* **Task brief**:
From the listing below, copy only the lines from the line that contains "TUTORIALS (55, 1142)" to the line that contains "MDG Digital Webdesign Agency (58, 2193)", counting those two lines as part of the copy.
START Records for this exercise
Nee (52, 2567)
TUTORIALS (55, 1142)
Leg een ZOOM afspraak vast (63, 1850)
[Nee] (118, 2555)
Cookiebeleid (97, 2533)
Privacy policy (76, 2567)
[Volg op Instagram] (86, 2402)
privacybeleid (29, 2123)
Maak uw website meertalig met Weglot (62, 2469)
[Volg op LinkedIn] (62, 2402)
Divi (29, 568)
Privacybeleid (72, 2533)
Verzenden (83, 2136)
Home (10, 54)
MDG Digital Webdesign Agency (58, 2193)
END Records for this exercise
START Records for this exercise
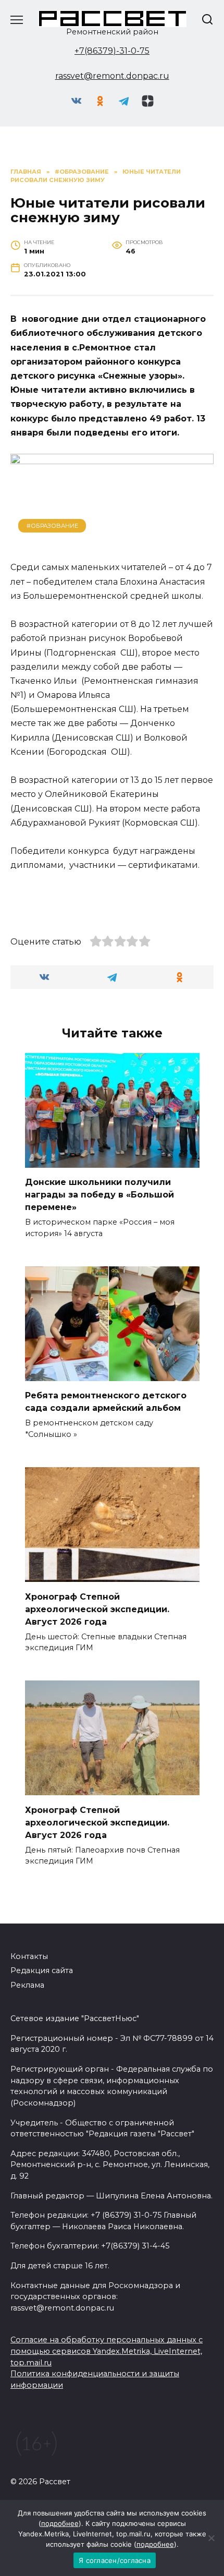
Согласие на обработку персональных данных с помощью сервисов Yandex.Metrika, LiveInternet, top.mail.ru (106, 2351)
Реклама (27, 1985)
END Records for this exercise
* **Response for this exercise**:
TUTORIALS (55, 1142)
Leg een ZOOM afspraak vast (63, 1850)
[Nee] (118, 2555)
Cookiebeleid (97, 2533)
Privacy policy (76, 2567)
[Volg op Instagram] (86, 2402)
privacybeleid (29, 2123)
Maak uw website meertalig met Weglot (62, 2469)
[Volg op LinkedIn] (62, 2402)
Divi (29, 568)
Privacybeleid (72, 2533)
Verzenden (83, 2136)
Home (10, 54)
MDG Digital Webdesign Agency (58, 2193)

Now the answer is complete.